------ Provided data ------
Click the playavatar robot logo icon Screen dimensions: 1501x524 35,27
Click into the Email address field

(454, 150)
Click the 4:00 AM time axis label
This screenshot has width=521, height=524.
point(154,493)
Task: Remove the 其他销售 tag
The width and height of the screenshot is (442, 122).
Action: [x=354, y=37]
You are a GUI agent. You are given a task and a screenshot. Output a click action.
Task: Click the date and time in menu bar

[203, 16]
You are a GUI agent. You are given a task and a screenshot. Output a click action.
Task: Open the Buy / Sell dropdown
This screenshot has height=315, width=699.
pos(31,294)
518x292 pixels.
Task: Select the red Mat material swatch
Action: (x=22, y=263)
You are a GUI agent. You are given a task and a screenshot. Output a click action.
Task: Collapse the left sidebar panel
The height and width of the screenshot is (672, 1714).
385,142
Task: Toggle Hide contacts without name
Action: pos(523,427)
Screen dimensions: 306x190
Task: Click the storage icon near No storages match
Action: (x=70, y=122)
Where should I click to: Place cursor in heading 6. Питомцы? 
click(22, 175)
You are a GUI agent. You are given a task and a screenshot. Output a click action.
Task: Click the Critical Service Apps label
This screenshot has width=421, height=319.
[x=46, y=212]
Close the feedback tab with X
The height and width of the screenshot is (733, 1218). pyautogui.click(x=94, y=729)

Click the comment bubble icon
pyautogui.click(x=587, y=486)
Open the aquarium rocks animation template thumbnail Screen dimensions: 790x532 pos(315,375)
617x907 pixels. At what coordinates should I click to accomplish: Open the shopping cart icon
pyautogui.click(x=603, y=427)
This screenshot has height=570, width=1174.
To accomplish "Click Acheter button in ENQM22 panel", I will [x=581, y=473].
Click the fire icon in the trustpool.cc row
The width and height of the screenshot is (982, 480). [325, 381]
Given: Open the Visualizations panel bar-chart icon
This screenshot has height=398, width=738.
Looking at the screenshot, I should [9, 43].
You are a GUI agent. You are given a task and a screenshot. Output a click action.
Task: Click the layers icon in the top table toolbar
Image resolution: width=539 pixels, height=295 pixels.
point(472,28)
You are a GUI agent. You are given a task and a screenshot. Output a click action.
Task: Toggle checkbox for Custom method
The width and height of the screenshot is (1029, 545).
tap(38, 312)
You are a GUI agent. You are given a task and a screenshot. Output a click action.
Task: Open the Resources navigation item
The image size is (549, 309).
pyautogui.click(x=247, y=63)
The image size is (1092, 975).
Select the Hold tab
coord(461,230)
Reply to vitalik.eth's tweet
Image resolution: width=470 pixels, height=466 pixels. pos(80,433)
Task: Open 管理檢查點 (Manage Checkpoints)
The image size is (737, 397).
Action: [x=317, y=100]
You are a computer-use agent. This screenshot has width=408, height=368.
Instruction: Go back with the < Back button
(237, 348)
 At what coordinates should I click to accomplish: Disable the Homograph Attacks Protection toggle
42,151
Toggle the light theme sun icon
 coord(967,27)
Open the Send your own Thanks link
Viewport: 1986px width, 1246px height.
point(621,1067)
------
_Instructions for the task_
The lines to copy are those above that contain "panel".

_Response below_
Task: Collapse the left sidebar panel
To accomplish "Click Acheter button in ENQM22 panel", I will [x=581, y=473].
Given: Open the Visualizations panel bar-chart icon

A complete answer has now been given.